Approximately 1.5 to 2 billion passengers fly on the world's civil aircraft each year. As the population ages, the number of air travellers increases and longer routes are flown by bigger aircraft, the number of medical events involving passengers is anticipated to increase.
The purpose of this study was to determine the prevalence, nature, type and extent of medical problems and injuries occurring in passengers on board civil registered aircraft. The aim, in particular, was to determine the most common in-flight medical problems in passengers, and what proportion of these events result in an aircraft diversion.
A search of the Australian Transport Safety Bureau's accident and incident database was conducted for medical conditions and injuries in passengers between 1 January 1975 and 31 March 2006. There were 284 passenger medical events and injuries (defined as 15 accidents, one serious incident and 268 incidents). These events accounted for only 0.18 of a percentage point of all the occurrences listed on the Australian Transport Safety Bureau's database. In-flight deaths accounted for only 3 per cent of the total passenger injury events.
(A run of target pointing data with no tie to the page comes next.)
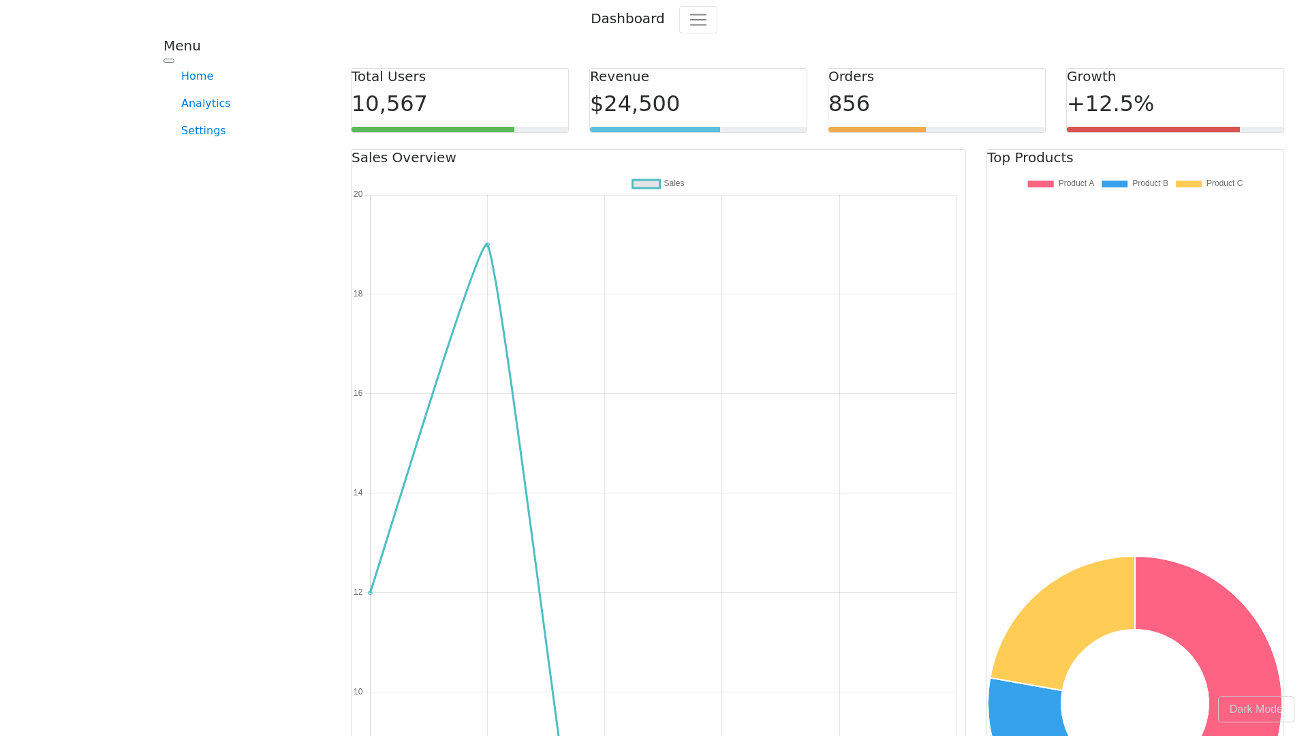Go to the Settings menu link

[203, 131]
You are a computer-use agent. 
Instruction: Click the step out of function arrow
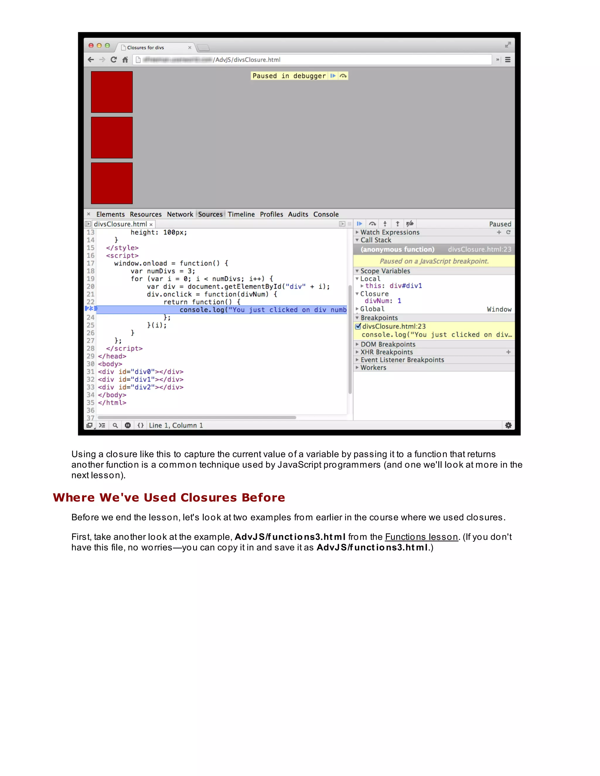point(397,223)
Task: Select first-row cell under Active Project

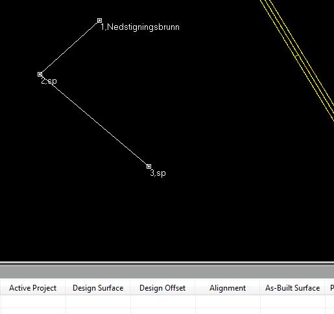Action: 33,302
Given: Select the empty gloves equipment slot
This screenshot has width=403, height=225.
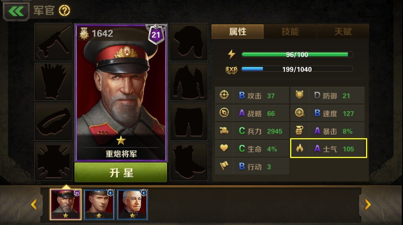Looking at the screenshot, I should click(x=53, y=82).
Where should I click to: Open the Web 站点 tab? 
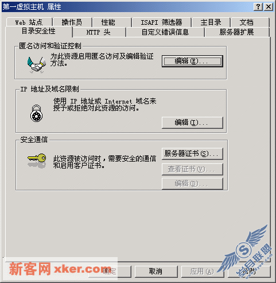pyautogui.click(x=29, y=22)
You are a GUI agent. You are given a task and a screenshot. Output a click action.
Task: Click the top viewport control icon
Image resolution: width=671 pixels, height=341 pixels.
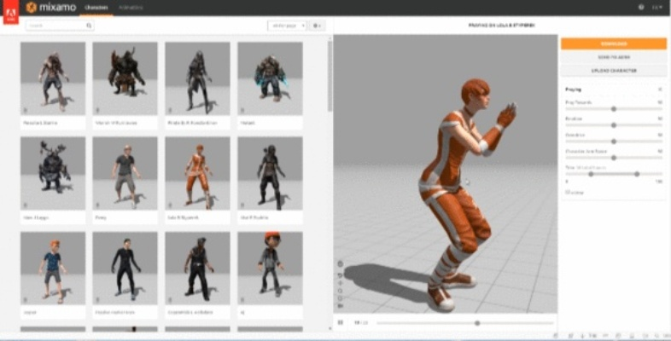pos(340,263)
The most common cause of in-flight death, at 44 per cent, was heart attack. Serious injuries accounted for slightly more than a third of reported occurrences. Minor injuries accounted for the majority of cases, at 53 per cent. The most common medical event in passengers was minor musculoskeletal injury (26 per cent of cases). Ninety-five flights were diverted (33 per cent). Of the known medical conditions, heart attack was the most common reason for an aircraft diversion (33 cases out of 95), followed by a fitting episode (in six cases).
The results of this study are consistent with other published international experience. There is a low risk of passengers sustaining either an injury or a medical event as a consequence of travel on a civil aircraft.